Blew it with this roll ... but ...

Have you checked the actual shutter speeds of the cameras you're using? Is 1/125 reasonably close to 1/125, or is the shutter slogging along and you're actually shooting at 1/15?

Focal plane shutters in older film cameras are prone to this. And usually, the higher the desired speed, the further off they are.

Good tip, I hadn't thought of that ... But I've shot several other rolls with this camera, with the external meter and the cameras internal meter, and they really did look okay.

@timor ... I can't really see a difference in the size of the grain per se ... Maybe in the cloud pic ... All the negatives are about as dark as all the others ...

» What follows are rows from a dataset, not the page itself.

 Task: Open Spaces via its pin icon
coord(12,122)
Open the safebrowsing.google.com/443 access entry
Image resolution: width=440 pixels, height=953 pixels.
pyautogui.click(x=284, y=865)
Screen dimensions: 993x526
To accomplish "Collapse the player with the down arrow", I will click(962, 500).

I have to believe it was the developer temp. And I must've really cooked the daylights out of it with that grain, jeez. I mean that's 125 ...

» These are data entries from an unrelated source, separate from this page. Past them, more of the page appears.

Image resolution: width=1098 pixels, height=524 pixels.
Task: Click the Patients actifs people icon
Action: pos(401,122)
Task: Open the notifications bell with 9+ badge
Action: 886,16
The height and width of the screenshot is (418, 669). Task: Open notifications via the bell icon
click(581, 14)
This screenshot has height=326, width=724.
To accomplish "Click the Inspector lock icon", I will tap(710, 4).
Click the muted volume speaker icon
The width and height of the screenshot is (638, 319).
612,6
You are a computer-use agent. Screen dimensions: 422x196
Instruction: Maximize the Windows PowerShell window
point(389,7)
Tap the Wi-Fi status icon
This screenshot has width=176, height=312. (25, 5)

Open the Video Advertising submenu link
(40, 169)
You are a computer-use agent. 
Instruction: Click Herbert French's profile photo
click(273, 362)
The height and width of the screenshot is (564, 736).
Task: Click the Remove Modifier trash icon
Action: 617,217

At any rate, I'm happy with these three(most important thing after all right? :) ) ... and that makes wrecking the roll worthwhile. I actually may try pushing a properly exposed roll a couple stops with portraits just for the hell of it, to get the specifics down.
 
Well, OK. I see #3with much more gritt. To me it looks like negative was underexposed and then, thanks to high temperature of developer and time not corrected to it you pushed the film by some 3 stops, possibly 4. I have 3 x700 and none reads correctly the density of red filter. Usually they under expose by 1stop comparing to spot meter. In effect you've got less exposed grains which hot developer caused to grow rapidly to be big. FP 4 in DDX should be grainless.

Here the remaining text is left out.